> Problem
Your answer should be every line of the entries that has the string "Minecraft" in it.

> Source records
<<<<
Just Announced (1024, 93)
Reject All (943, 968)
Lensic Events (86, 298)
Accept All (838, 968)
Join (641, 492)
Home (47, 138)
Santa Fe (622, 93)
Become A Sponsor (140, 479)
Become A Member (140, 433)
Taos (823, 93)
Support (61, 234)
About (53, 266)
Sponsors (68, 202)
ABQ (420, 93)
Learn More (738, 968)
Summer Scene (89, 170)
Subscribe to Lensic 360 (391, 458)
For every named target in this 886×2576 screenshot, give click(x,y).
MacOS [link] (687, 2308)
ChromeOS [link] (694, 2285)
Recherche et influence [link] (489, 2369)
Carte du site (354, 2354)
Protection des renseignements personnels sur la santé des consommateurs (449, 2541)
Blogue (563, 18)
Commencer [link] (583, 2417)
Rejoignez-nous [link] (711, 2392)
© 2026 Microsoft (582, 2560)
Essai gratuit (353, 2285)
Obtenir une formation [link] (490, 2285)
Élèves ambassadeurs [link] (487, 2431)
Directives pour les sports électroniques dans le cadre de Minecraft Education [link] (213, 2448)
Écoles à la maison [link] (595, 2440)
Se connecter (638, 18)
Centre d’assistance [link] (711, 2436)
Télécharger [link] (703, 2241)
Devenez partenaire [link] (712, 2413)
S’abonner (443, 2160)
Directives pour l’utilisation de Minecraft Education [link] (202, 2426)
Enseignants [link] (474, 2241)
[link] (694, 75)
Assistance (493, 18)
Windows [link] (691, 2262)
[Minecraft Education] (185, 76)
>>>>
> Task response
Directives pour les sports électroniques dans le cadre de Minecraft Education [link] (213, 2448)
Directives pour l’utilisation de Minecraft Education [link] (202, 2426)
[Minecraft Education] (185, 76)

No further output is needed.